Furthermore, the employment relationship is not readily analogous to the relationship between a typical buyer and seller of goods, in which economic damages based on negligent misrepresentation are precluded. Rather than ending with the delivery of certain merchandise, as does the typical commercial relationship, the employee/employer relationship is only just beginning during hiring negotiations. Because prospective employers know that the information provided during these negotiations will be relied upon and will influence *189the relationship well into the future, they should be under a duty of care in providing this information to potential employees.

Finally, as with parties who contract with each other for the production of information, an employer and employee possess many common interests. Both stand to benefit from the employer’s success and suffer from its failure. Both thus have an interest in obtaining accurate information about the condition of the firm or potential employee. Given this commonality of interest, each party should be permitted to hold the other to a duty of care in making representations.

These considerations apply forcefully in the instant case when the allegations of the complaint are taken as true, as they must be in the current procedural posture. First, Mitchell was uniquely capable of verifying the accuracy of the information regarding its financial strength it provided Brogan during the hiring negotiations. Second, the parties clearly contemplated that their mutual decision to embark on an employment relationship was merely the beginning of a long-term association. Finally, Brogan and Mitchell shared an interest in the accuracy of any information which might affect the firm’s employment of a marketing manager.

I would therefore hold that Mitchell had a duty to use reasonable care to insure the accuracy of the information it provided Brogan during the parties’ hiring negotiations. Similar reasoning has led courts in other states to allow negligent misrepresentation actions for economic loss within the employer/employee context. See, e.g., Pearson v. Simmonds Precision Products, 160 Vt. 168, 624 A.2d 1134 (1993); Branch v. Homefed Bank, 6 Cal. App. 4th 793, 8 Cal. Rptr. 2d 182 (1992); D’Ulisse-Cupo v. Board of Directors of Notre Dame High School, 202 Conn. 206, 520 A.2d 217 (1987); Eby v. York-Division, Borg-Warner, 455 N.E.2d 623 (Ind. Ct. App. *1901983); Myers v. Coradian Corp., 92 A.D.2d 643, 459 N.Y.S.2d 929 (1983). By failing to recognize such a duty, the majority encourages other potential defendants to engage in the types of exaggeration, distortion, and deception which allegedly caused Brogan’s damages in the instant case.

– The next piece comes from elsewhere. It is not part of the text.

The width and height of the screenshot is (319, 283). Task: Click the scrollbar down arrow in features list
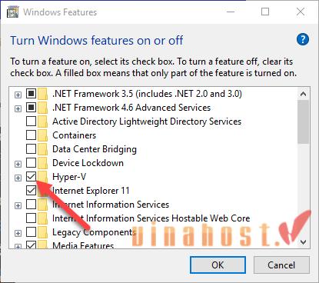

For these reasons, I respectfully dissent.

JUSTICE HARRISON,

also dissenting:

I agree with Justice Heiple that Mitchell had a duty to use reasonable care to insure the accuracy of the information it provided Brogan during the parties’ hiring negotiations. I would further hold, however, that a cause of action exists for negligent misrepresentations that cause emotional harm. Because juries are capable of determining whether claims of emotional distress are genuine, as this court has already recognized (Corgan v. Muehling, 143 Ill. 2d 296, 312 (1991)), there is no justification for differentiating emotional injuries from physical ones.

The majority is concerned that the recognition of tort liability here “could unduly impede the flow of communication in society,” but I fail to see the social utility in protecting the sort of misconduct committed by the employer in this case. Implicit in the majority’s position is the belief that our system must make allowances for dishonesty in order to function and that business cannot thrive without the freedom to trick employees. I hope this is not true, but if it is, it is time for the system to change.